The bill also raises the so-called Section 179 business expense deduction back to $500,000 and makes it permanent, effective January 1, 2015. It had reverted to $25,000 for 2015. This change will allow anyone in the horse business to immediately depreciate up to $500,000 of the cost of any investment in industry assets, including horses, fences, equipment, tack, trucks, etc., purchased and placed in service in 2015 and 2016. The deduction is still reduced dollar-for-dollar once investments in all one’s business activities hit $2 million.
“The 179 expense deduction is a real stimulus to the $102 billion horse industry and will support thousands of jobs,” said Hickey. “And it applies to all depreciable assets used in the horse business, including horses, be they yearlings, race or show horses, mares, stallions, or breeding shares.”
The bill restores bonus depreciation for qualifying new property, including assets used in the horse business, such as yearlings and other equipment, purchased and placed in service during 2015 through 2019. It had expired for 2015, but is now restored to 50 percent for business property placed in service during 2015, 2016 and 2017. It then phases down to 40 percent in 2018, and 30 percent in 2019. The first use of the horse or equipment must begin with the taxpayer. Yearlings are eligible for bonus depreciation and new equipment, but not horses like mares or stallions that have raced, shown, or been bred, since they have already been used.

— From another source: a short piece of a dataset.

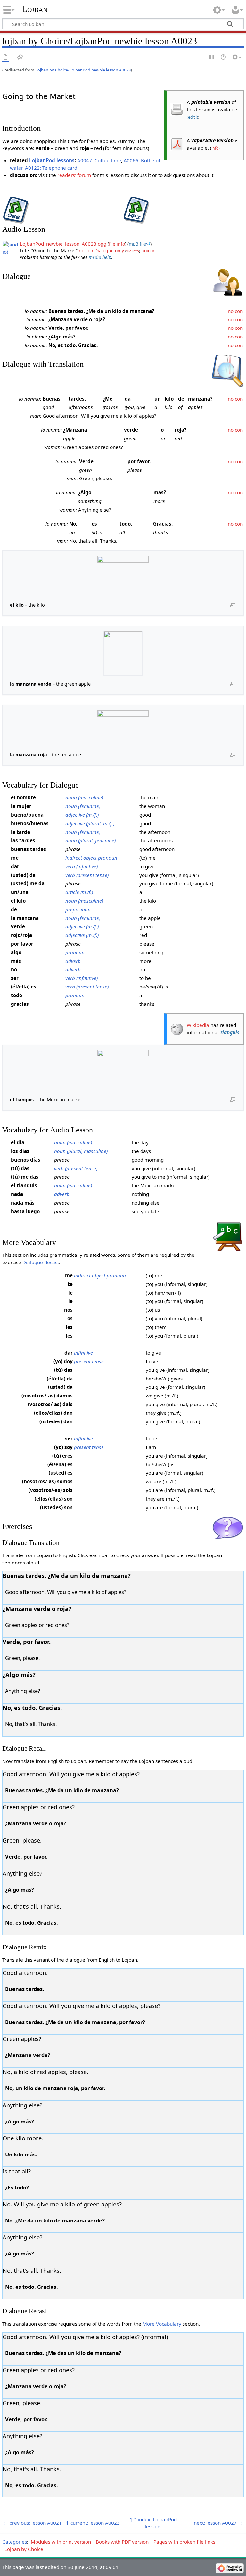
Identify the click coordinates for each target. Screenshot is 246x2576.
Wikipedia (198, 1025)
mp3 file (137, 244)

The extender bill would also restore and make permanent favorable tax treatment for land donated for conservation purposes, particularly land donated by farmers and ranchers.
“The AHC has been working to have all these provisions increased or reinstated and is pleased they have been acted upon. They have been made retroactive to cover all of 2015. “We had hoped these provisions would have been extended earlier in the year. This would have made planning and decisions to invest in the horse business easier. Congress apparently follows the ‘better late than never schedule’,” said Hickey.